SECURITIES AND EXCHANGE COMMISSION

Washington, D.C. 20549

FORM 8-K

CURRENT REPORT

Pursuant to Section 13 or 15(d) of

the Securities Exchange Act of 1934

Date of report (Date of earliest event reported): September 17, 2024

Y-MABS THERAPEUTICS, INC.

(Exact name of registrant as specified in its charter)

Delaware

    

001-38650

    

47-4619612

(State or other jurisdiction of
incorporation or organization)

 

(Commission
File Number)

 

(I.R.S. Employer
Identification No.)

230 Park Avenue

Suite 3350

New York, New York 10169

(Address of principal executive offices) (Zip Code)

(646) 885-8505

(Registrant’s telephone number, include area code)

N/A

(Former name or former address, if changed since last report)

Check the appropriate box below if the Form 8-K filing is intended to simultaneously satisfy the filing obligation of the registrant under any of the following provisions (see General Instruction A.2. below):

Written communications pursuant to Rule 425 under the Securities Act (17 CFR 230.425)

Soliciting material pursuant to Rule 14a-12 under the Exchange Act (17 CFR 240.14a-12)

Pre-commencement communications pursuant to Rule 14d-2(b) under the Exchange Act (17 CFR 240.14d-2(b))

Pre-commencement communications pursuant to Rule 13e-4(c) under the Exchange Act (17 CFR 240.13e-4(c))

Securities registered pursuant to Section 12(b) of the Act:

Title of each class

    

Trading Symbol(s)

    

Name of each exchange on which registered

Common Stock, $0.0001 par value

 

YMAB

 

Nasdaq Global Select Market

Indicate by check mark whether the registrant is an emerging growth company as defined in Rule 405 of the Securities Act of 1933 (§230.405 of this chapter) or Rule 12b-2 of the Securities Exchange Act of 1934 (§240.12b-2 of this chapter).

Emerging growth company 

If an emerging growth company, indicate by check mark if the registrant has elected not to use the extended transition period for complying with any new or revised financial accounting standards provided pursuant to Section 13(a) of the Exchange Act.  

Item 8.01 Other Events.

As previously disclosed, on February 8, 2023, Plaintiff Jeffrey Hazelton (“Plaintiff”), derivatively on behalf of Nominal Defendant Y-mAbs Therapeutics, Inc. (the “Company”), filed a Verified Stockholder Derivative Complaint, and, on May 11, 2023, filed a Verified Amended Stockholder Derivative Complaint in the Court of Chancery of the State of Delaware (the “Action”), alleging that current and former directors of the Company breached their fiduciary duties by causing the Company to pay themselves excessive compensation in the years 2020 and 2021 and by failing to make adequate disclosures concerning the peer group used by the Company to set non-employee director compensation.

On August 27, 2024, the Company canceled 5,000 stock options issued to each of the Company’s non-employee directors as compensation for the years 2020 and 2021. Additionally, on August 27, 2024, the Compensation Committee approved an amendment to the Compensation Committee Charter which provides that the Compensation Committee shall meet at least quarterly, or more frequently as necessary, to undertake its duties.

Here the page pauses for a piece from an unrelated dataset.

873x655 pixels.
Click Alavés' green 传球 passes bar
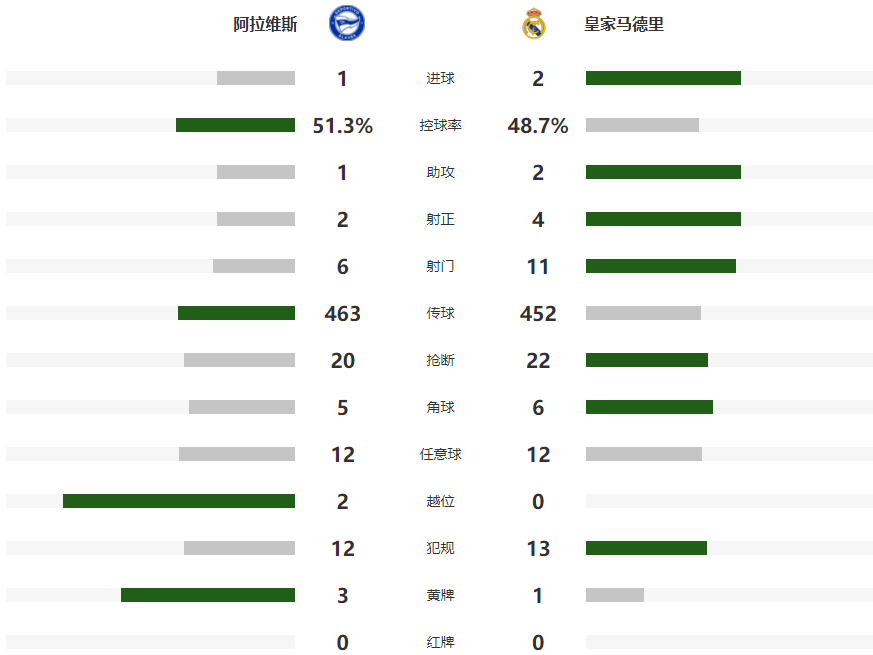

The Company also, on August 27, 2024, committed to disclose in its annual proxy statements the constituents of its peer group and relevant financial and business metrics considered in establishing the peer group, including market capitalization, and a reasonably detailed description of the process for determining and approving such peer group. The Company denies and continues to deny all allegations of wrongdoing in the Action. Plaintiff and the Company agreed that the foregoing rendered Plaintiff’s claims moot. The Company subsequently agreed to pay $225,000 in attorneys’ fees and expenses in full satisfaction of any and all claims by Plaintiff and his counsel for fees and expenses in the Action.

On September 17, 2024, the Court entered an order closing the Action, subject to the Company filing an affidavit with the Court confirming that this Report on Form 8-K has been filed and constitutes notice to the putative class for purposes of Court of Chancery Rule 23.

Plaintiff’s counsel are Seth D. Rigrodsky and Gina M. Serra of Rigrodsky Law, P.A., (302) 295-5310 and Justin Kuehn and Fletcher Moore of Moore Kuehn, PLLC, (212) 709-8245. Defendants’ counsel is D. McKinley Measley of Morris, Nichols, Arsht & Tunnell LLP, (302) 658-9200, and Aric Wu of Cooley LLP, (212) 479-6550.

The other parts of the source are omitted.